*** 文档片段 ***

下面是邻接矩阵
Kolstad & Burch
It's dinner time, and the cows are out in their separate pastures. Farmer John rings the bell so they will start walking to the barn. Your job is to figure out which one cow gets to the barn first (the supplied test data will always have exactly one fastest cow).
Between milkings, each cow is located in her own pasture, though some pastures have no cows in them. Each pasture is connected by a path to one or more other pastures (potentially including itself). Sometimes, two (potentially self-same) pastures are connected by more than one path. One or more of the pastures has a path to the barn. Thus, all cows have a path to the barn and they always know the shortest path. Of course, cows can go either direction on a path and they all walk at the same speed.
The pastures are labeled `a'..`z' and `A'..`Y'. One cow is in each pasture labeled with a capital letter. No cow is in a pasture labeled with a lower case letter. The barn's label is `Z'; no cows are in the barn, though.
PROGRAM NAME: comehome
INPUT FORMAT
| Line 1: | Integer P (1 <= P <= 10000) the number of paths that interconnect the pastures (and the barn) |
| Line 2..P+1: | Space separated, two letters and an integer: the names of the interconnected pastures/barn and the distance between them (1 <= distance <= 1000) |
SAMPLE INPUT (file comehome.in)
5 A d 6 B d 3 C e 9 d Z 8 e Z 3
OUTPUT FORMAT
A single line containing two items: the capital letter name of the pasture of the cow that arrives first back at the barn, the length of the path followed by that cow.
SAMPLE OUTPUT (file comehome.out)
B 11
(感谢万能的度娘)
这道题是图论的经典题之一,貌似可以使用dijkstra,但是对三重循环深爱的我果断用了floyed。
只要寻找到每两个点之间的最短距离,在枚举一遍到Z的所有路,找到最短的一条路输出。
#include<bits/stdc++.h>
using namespace std;
int d[120][120]={};
int num(char a)

*** 数据摘录 ***

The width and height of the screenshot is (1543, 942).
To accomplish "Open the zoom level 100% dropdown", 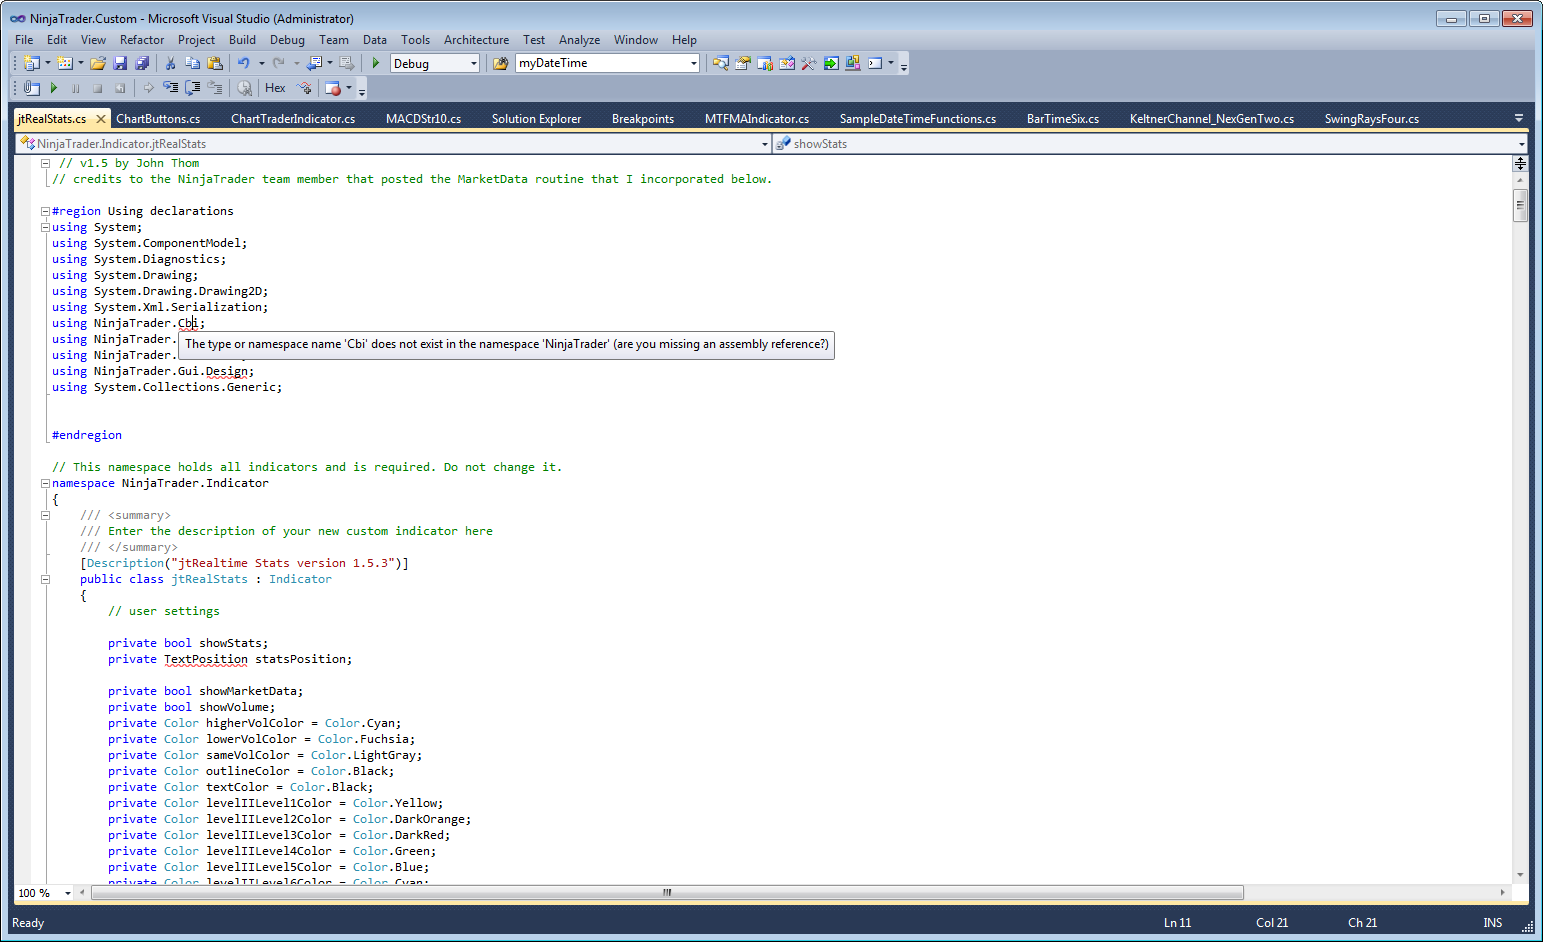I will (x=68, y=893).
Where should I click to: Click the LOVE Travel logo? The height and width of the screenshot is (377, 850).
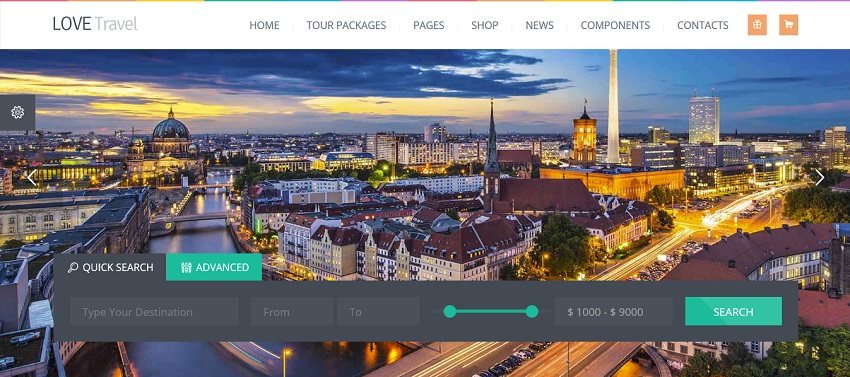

***
*** 数据摘录 ***

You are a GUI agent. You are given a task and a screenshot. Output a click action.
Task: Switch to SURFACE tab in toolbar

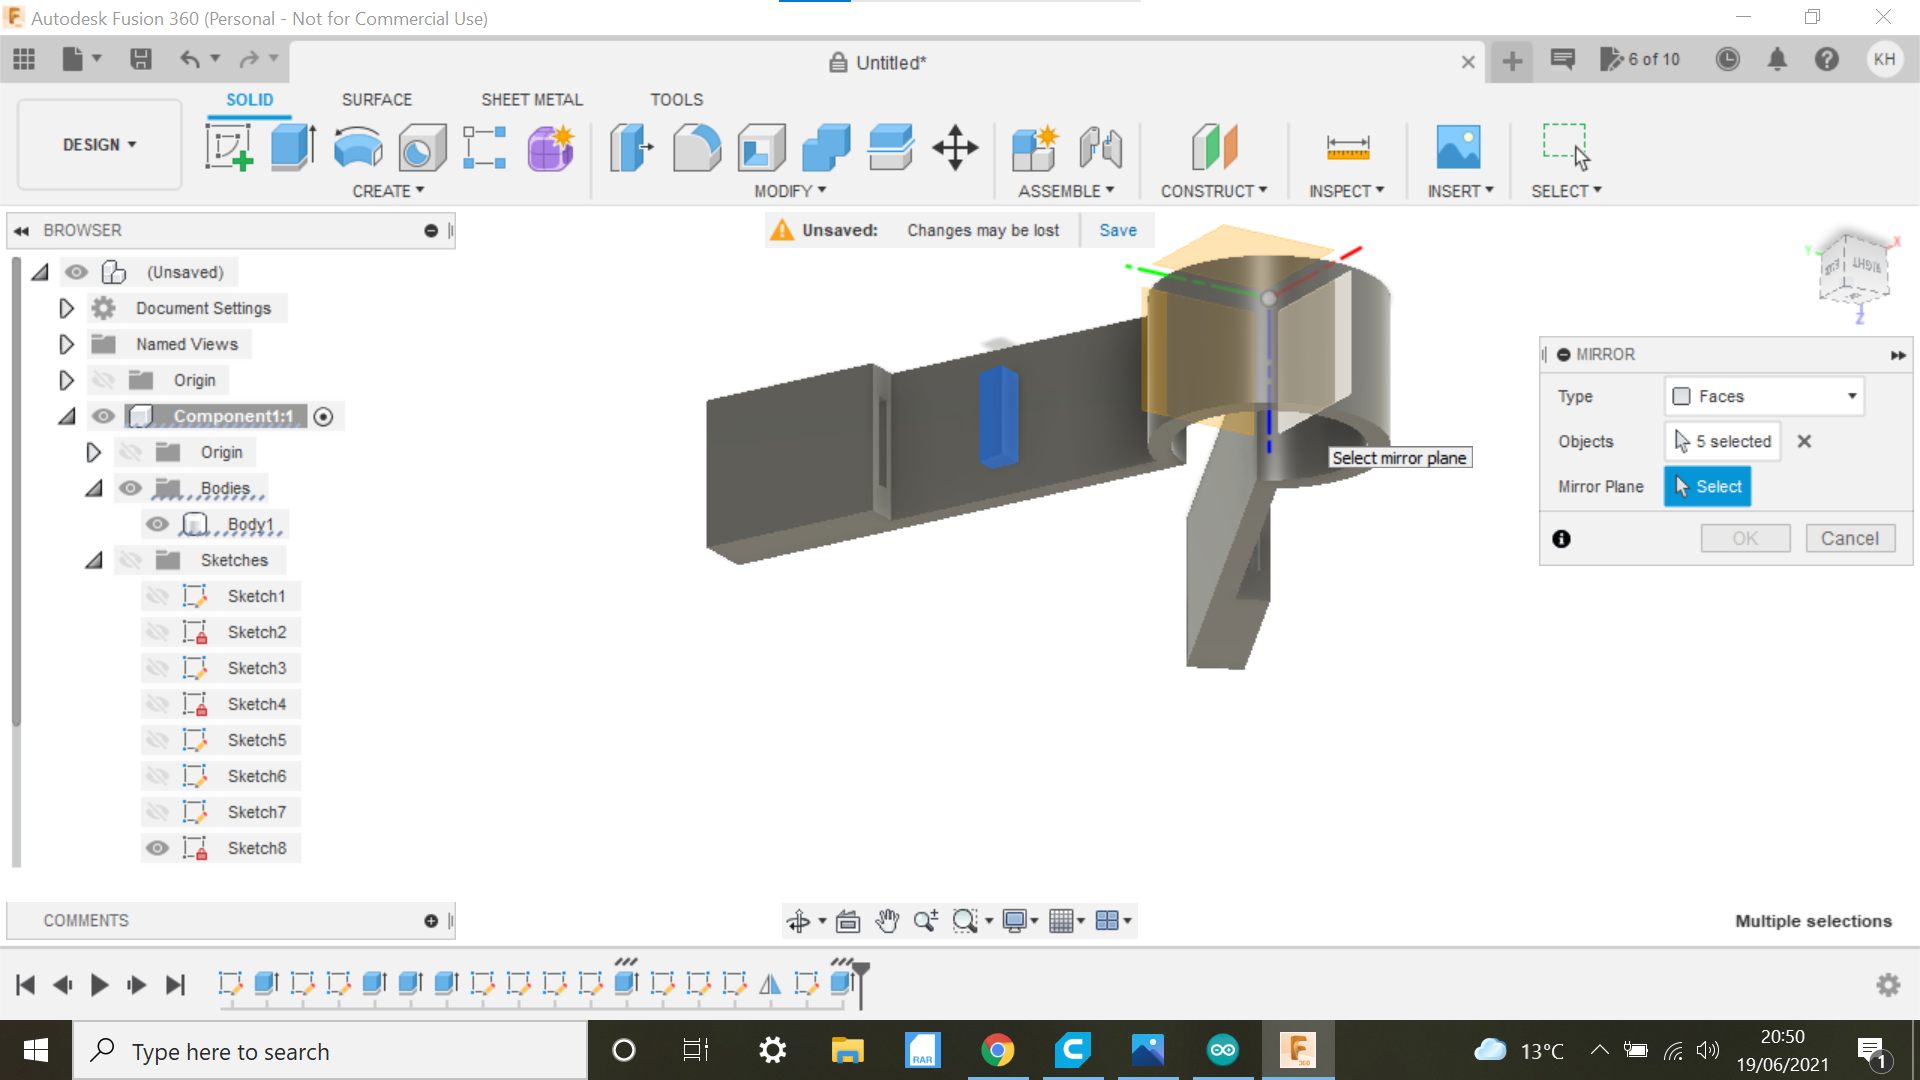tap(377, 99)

***

> 任务目标:
• 1. 输出奶牛回家题解中从含有“5 A d 6 B d”的词句开始、到“只要寻找到每两个点之间的最短距离,在枚举一遍到Z的所有路,找到最短的一条路输出。”为止的那一段，一字不改。
• 2. 把奶牛回家题解从它停下的地方接着写下去。
这些记录和奶牛回家题解没有关系。

> 最终答案:
• 1.
5 A d 6 B d 3 C e 9 d Z 8 e Z 3
OUTPUT FORMAT
A single line containing two items: the capital letter name of the pasture of the cow that arrives first back at the barn, the length of the path followed by that cow.
SAMPLE OUTPUT (file comehome.out)
B 11
(感谢万能的度娘)
这道题是图论的经典题之一,貌似可以使用dijkstra,但是对三重循环深爱的我果断用了floyed。
只要寻找到每两个点之间的最短距离,在枚举一遍到Z的所有路,找到最短的一条路输出。

• 2.
{
if(a>='A'&&a<='Z')
return a-65+1;
else
return a-97+26+1;
}
int main()
{
int n=56;
int p;
cin>>p;
memset(d,10,sizeof(d));
for(int i=1;i<=p;i++)
{
char x,y;
cin>>x>>y;
int t;
cin>>t;
d[num(x)][num(y)]=t;
d[num(y)][num(x)]=t;
}
for(int i=1;i<=n;i++)
d[i][i]=0;
for(int k=1;k<=n;k++)
for(int i=1;i<=n;i++)
for(int j=1;j<=n;j++)
d[i][j]=min(d[i][j],d[i][k]+d[k][j]);
int minnum=0;
int minn=1000000000;
for(int i=1;i<=25;i++)
if(d[i][26]<minn)
{
minn=d[i][26];
minnum=i;
}
cout<<char(minnum+65-1)<<' ';
cout<<minn<<endl;
return 0;
} 但是只有80分,要注意去重
正解如下
#include<bits/stdc++.h>
using namespace std;
int d[120][120]={};
int num(char a)
{
if(a>='A'&&a<='Z')
return a-65+1;
else
return a-97+26+1;
}
int main()
{
int n=56;
int p;
cin>>p;
memset(d,10,sizeof(d));
for(int i=1;i<=p;i++)
{
char x,y;
cin>>x>>y;
int t;
cin>>t;
d[num(x)][num(y)]=min(d[num(x)][num(y)],t);
d[num(y)][num(x)]=min(d[num(x)][num(y)],t);
}
for(int i=1;i<=n;i++)
d[i][i]=0;
for(int k=1;k<=n;k++)
for(int i=1;i<=n;i++)
for(int j=1;j<=n;j++)
d[i][j]=min(d[i][j],d[i][k]+d[k][j]);
int minnum=0;
int minn=1000000000;
for(int i=1;i<=25;i++)
if(d[i][26]<=minn)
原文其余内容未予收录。